It threatened to be the dampest of squibs. The gloomy weather forecast had suggested that few British Jews would be able to join in one of Judaism’s rarest rituals — birchat hachamah, the blessing over the sun, which is recited just once every 28 years.
As they contemplated the damp dawn on the eve of Pesach last Wednesday, sun-spotters must have felt like cricketers on the first day of the season, who expect to spend it watching the rain from the pavilion yet hope for a break in the clouds.
But putting the meteorologists to shame, the sun had other ideas. Like some aged actor you feared might not show but who proves he still has what it takes, it turned in a blazing performance.
“It’s the same place where they put up the sun,” explained 11-year-old North West London Jewish Day School pupil Ionia Sofer-Yadgaroff, referring to the rabbinical belief that every 28 years the sun returns to exactly the same spot in the heavens that it occupied when God made it on the Fourth Day of Creation.
She had come with father Louis and labrador Poppy to the grounds of Kenwood House, Hampstead, for a ceremony organised by Rabbi Leivi Sudak of Edgware Lubavitch.
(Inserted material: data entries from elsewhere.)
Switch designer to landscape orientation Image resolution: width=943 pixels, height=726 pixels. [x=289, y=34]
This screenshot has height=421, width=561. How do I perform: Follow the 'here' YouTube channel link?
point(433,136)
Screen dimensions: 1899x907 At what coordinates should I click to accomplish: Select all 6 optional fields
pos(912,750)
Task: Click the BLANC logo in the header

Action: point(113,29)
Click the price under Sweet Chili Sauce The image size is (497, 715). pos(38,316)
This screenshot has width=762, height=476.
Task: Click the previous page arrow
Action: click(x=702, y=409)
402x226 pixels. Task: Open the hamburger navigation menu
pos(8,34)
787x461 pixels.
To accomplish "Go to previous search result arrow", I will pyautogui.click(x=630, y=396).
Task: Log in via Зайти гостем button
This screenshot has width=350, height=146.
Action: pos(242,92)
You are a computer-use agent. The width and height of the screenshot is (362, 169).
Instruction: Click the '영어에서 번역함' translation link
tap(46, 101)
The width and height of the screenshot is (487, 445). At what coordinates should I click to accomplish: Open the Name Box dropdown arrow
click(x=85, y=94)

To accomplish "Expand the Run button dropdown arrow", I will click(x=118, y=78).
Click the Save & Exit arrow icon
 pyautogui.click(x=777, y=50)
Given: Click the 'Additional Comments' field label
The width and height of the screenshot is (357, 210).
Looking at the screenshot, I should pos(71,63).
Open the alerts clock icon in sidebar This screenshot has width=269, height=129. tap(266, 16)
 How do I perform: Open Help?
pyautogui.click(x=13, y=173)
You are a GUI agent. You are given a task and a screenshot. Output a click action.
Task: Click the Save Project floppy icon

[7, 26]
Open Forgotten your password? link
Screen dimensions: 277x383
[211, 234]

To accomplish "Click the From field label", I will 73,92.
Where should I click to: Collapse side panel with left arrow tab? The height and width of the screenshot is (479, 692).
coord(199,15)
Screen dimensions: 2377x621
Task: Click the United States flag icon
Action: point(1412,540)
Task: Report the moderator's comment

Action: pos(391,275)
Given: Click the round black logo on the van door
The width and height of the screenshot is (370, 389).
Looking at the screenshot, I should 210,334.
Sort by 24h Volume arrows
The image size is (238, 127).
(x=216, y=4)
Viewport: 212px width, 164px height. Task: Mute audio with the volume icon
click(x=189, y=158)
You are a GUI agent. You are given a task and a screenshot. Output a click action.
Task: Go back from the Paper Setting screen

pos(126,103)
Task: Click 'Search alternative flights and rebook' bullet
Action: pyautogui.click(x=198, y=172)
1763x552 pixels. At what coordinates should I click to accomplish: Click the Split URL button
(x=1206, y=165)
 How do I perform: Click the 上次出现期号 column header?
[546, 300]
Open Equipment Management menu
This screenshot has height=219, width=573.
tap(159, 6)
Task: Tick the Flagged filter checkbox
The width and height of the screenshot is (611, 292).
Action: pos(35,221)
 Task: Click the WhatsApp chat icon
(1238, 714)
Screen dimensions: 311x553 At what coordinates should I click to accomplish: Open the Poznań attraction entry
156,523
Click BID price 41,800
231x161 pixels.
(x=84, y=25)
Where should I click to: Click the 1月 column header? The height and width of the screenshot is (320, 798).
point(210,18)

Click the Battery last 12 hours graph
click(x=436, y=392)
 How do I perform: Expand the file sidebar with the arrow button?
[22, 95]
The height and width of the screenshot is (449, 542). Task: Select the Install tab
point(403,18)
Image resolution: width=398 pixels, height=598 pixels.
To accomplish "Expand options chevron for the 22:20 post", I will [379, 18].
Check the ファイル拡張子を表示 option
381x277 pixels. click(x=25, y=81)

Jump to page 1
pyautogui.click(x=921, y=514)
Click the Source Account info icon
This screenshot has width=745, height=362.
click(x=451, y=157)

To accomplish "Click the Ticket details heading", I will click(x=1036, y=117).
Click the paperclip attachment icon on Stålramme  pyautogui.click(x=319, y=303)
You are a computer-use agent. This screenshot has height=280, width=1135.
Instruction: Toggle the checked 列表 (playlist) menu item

It is customary to assemble in a high place to enjoy a good view. In 1981, for example, several hundred gathered in New York at the top of the Twin Towers.
“Our teacher said the last time he did it, it was cloudy and he only got one chance to see it,” said 10-year-old Sasha Stalick, from Hasmonean Primary, who attended with his mother, three of his four siblings and a family friend.
As they walked to the meeting-place, his youngest brother Jayden, four, practised a Pesach song: “Pharaoh was in pyjamas in the middle of the night.”
Worshippers had gathered at various points along Hampstead Heath. A double-decker was parked alongside Whitestone Pond. Elsewhere, in a clutch of open space between the trees, a black-hatted crowd of over 100 sang psalms.
But the Kenwood House location was the loveliest of all, overlooking the pond on Hampstead Heath. Rabbi Sudak had selected it after talking to the Chief Rabbi and former London Beth Din head Dayan Chanoch Ehrentreu, with a little help with the arrangements from impresario Harvey Goldsmith.
Fifty-six years ago, when the weather outlook had been grim, the American air force had offered to train a squadron of rabbis to parachute, so they might recite the blessing dropping above the rain clouds. But all Rabbi Sudak needed was his tallit. The clouds had parted like the Red Sea, leaving the sun alone in a stretch of blue sky and the dew glittering on the grass — and on Henry Moore’s sculpture of two reclining figures. Inviting a group of nearly 40 to admire God’s “gorgeous display of love”, he announced the beginning of the 207th solar cycle.
The actual ceremony is simple. You turn east, take a peek at the sun, look away, then recite the once-in-28-years blessing on God who “oseh maaseh bereshit”, re-enacts the work of Creation.
A few psalms follow, depicting God’s creation of “a tent for the sun… like a groom coming forth from his bridal canopy” or carrying the divine promise of protection. “The sun will not harm you by day, nor the moon by night.”
As the voice of Hampstead Garden Suburb chazan Avromi Freilich rose above the birds, a more raucous celebration came from Linda Rosenblatt’s golden retriever Franklin. The Hebrew letters with the numerical value of 28 spell out the word, ko’ach (strength), Rabbi Sudak explained.
“When Jews come together, we create ko’ach. We must live with 28 — to work together and bond together. It’s been a beautiful event. We’ve joined with hundreds of thousands of Jews around the world,” he added, a link made more real by his tripod-mounted webcam.
“In Israel, it had been overcast and stormy and people were looking out of their windows wondering whether they would be able to bless God,” he said. “At 6.45 am the sun came out and all Israel was basking in the sun. The same has happened here.”
“It was a really good experience,” said Sasha, who had learned the berachah off by heart. “I’m going to tell my whole school about it.”
“It was incredible”, said his mother Nadine Stalick. “The next time it happens, my children will be my age.”
Other ceremonies held throughout the UK included a gathering of over 500 at the Hasmonean Girls’ School in Mill Hill. Two-hundred people from four London Progressive congregations were at an event in Harrow. Those involved included Rabbi Aaron Goldstein, who said: “As Progressive Jews, we do not believe this marks the time when the sun was in the same position as when it was created. However it is an opportunity to consider the works of Creation and their fragility.”